**Work instruction:** Copy every entry precisely.

**Supplied records:**
========================
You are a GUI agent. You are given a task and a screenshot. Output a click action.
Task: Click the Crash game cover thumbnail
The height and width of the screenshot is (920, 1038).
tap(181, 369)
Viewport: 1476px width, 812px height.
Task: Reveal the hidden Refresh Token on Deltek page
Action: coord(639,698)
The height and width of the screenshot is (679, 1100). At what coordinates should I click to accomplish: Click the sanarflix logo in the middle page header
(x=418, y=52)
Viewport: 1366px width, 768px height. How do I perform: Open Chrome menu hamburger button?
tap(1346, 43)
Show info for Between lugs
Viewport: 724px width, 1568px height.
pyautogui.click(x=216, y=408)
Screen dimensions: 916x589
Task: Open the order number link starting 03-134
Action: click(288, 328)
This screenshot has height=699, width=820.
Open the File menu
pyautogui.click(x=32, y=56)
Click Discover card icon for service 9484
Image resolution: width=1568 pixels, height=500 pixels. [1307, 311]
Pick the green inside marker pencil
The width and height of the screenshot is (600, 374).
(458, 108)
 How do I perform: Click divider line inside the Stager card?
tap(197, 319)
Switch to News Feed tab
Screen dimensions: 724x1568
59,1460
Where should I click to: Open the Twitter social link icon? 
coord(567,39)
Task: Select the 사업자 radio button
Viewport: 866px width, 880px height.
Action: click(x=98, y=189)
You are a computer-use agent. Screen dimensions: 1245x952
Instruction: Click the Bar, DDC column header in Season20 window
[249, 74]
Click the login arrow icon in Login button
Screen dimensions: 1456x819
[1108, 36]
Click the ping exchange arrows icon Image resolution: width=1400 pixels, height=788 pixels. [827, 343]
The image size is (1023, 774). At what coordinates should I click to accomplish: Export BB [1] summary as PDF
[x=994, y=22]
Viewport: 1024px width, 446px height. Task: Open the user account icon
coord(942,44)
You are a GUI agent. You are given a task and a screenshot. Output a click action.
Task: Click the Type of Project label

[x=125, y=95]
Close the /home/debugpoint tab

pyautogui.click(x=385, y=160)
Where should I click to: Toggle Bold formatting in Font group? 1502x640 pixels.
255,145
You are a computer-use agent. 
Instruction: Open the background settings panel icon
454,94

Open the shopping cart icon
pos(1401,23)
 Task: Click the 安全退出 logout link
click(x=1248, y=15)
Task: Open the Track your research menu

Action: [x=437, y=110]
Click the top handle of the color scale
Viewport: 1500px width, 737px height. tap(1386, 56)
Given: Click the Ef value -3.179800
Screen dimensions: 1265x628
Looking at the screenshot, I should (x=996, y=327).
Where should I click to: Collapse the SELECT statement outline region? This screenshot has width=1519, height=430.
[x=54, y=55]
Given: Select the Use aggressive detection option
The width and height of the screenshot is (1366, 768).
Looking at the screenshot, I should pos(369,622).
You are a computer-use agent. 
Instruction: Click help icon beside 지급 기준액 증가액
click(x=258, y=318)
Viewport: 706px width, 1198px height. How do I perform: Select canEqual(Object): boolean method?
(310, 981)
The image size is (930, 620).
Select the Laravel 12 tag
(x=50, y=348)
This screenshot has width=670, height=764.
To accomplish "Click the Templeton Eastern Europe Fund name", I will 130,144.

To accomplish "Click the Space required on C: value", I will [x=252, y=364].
========================
**Answer space:**
You are a GUI agent. You are given a task and a screenshot. Output a click action.
Task: Click the Crash game cover thumbnail
The height and width of the screenshot is (920, 1038).
tap(181, 369)
Viewport: 1476px width, 812px height.
Task: Reveal the hidden Refresh Token on Deltek page
Action: coord(639,698)
The height and width of the screenshot is (679, 1100). At what coordinates should I click to accomplish: Click the sanarflix logo in the middle page header
(x=418, y=52)
Viewport: 1366px width, 768px height. How do I perform: Open Chrome menu hamburger button?
tap(1346, 43)
Show info for Between lugs
Viewport: 724px width, 1568px height.
pyautogui.click(x=216, y=408)
Screen dimensions: 916x589
Task: Open the order number link starting 03-134
Action: click(288, 328)
This screenshot has height=699, width=820.
Open the File menu
pyautogui.click(x=32, y=56)
Click Discover card icon for service 9484
Image resolution: width=1568 pixels, height=500 pixels. [1307, 311]
Pick the green inside marker pencil
The width and height of the screenshot is (600, 374).
(458, 108)
 How do I perform: Click divider line inside the Stager card?
tap(197, 319)
Switch to News Feed tab
Screen dimensions: 724x1568
59,1460
Where should I click to: Open the Twitter social link icon? 
coord(567,39)
Task: Select the 사업자 radio button
Viewport: 866px width, 880px height.
Action: click(x=98, y=189)
You are a computer-use agent. Screen dimensions: 1245x952
Instruction: Click the Bar, DDC column header in Season20 window
[249, 74]
Click the login arrow icon in Login button
Screen dimensions: 1456x819
[1108, 36]
Click the ping exchange arrows icon Image resolution: width=1400 pixels, height=788 pixels. [827, 343]
The image size is (1023, 774). At what coordinates should I click to accomplish: Export BB [1] summary as PDF
[x=994, y=22]
Viewport: 1024px width, 446px height. Task: Open the user account icon
coord(942,44)
You are a GUI agent. You are given a task and a screenshot. Output a click action.
Task: Click the Type of Project label

[x=125, y=95]
Close the /home/debugpoint tab

pyautogui.click(x=385, y=160)
Where should I click to: Toggle Bold formatting in Font group? 1502x640 pixels.
255,145
You are a computer-use agent. 
Instruction: Open the background settings panel icon
454,94

Open the shopping cart icon
pos(1401,23)
 Task: Click the 安全退出 logout link
click(x=1248, y=15)
Task: Open the Track your research menu

Action: [x=437, y=110]
Click the top handle of the color scale
Viewport: 1500px width, 737px height. tap(1386, 56)
Given: Click the Ef value -3.179800
Screen dimensions: 1265x628
Looking at the screenshot, I should (x=996, y=327).
Where should I click to: Collapse the SELECT statement outline region? This screenshot has width=1519, height=430.
[x=54, y=55]
Given: Select the Use aggressive detection option
The width and height of the screenshot is (1366, 768).
Looking at the screenshot, I should pos(369,622).
You are a computer-use agent. 
Instruction: Click help icon beside 지급 기준액 증가액
click(x=258, y=318)
Viewport: 706px width, 1198px height. How do I perform: Select canEqual(Object): boolean method?
(310, 981)
The image size is (930, 620).
Select the Laravel 12 tag
(x=50, y=348)
This screenshot has width=670, height=764.
To accomplish "Click the Templeton Eastern Europe Fund name", I will 130,144.

To accomplish "Click the Space required on C: value", I will [x=252, y=364].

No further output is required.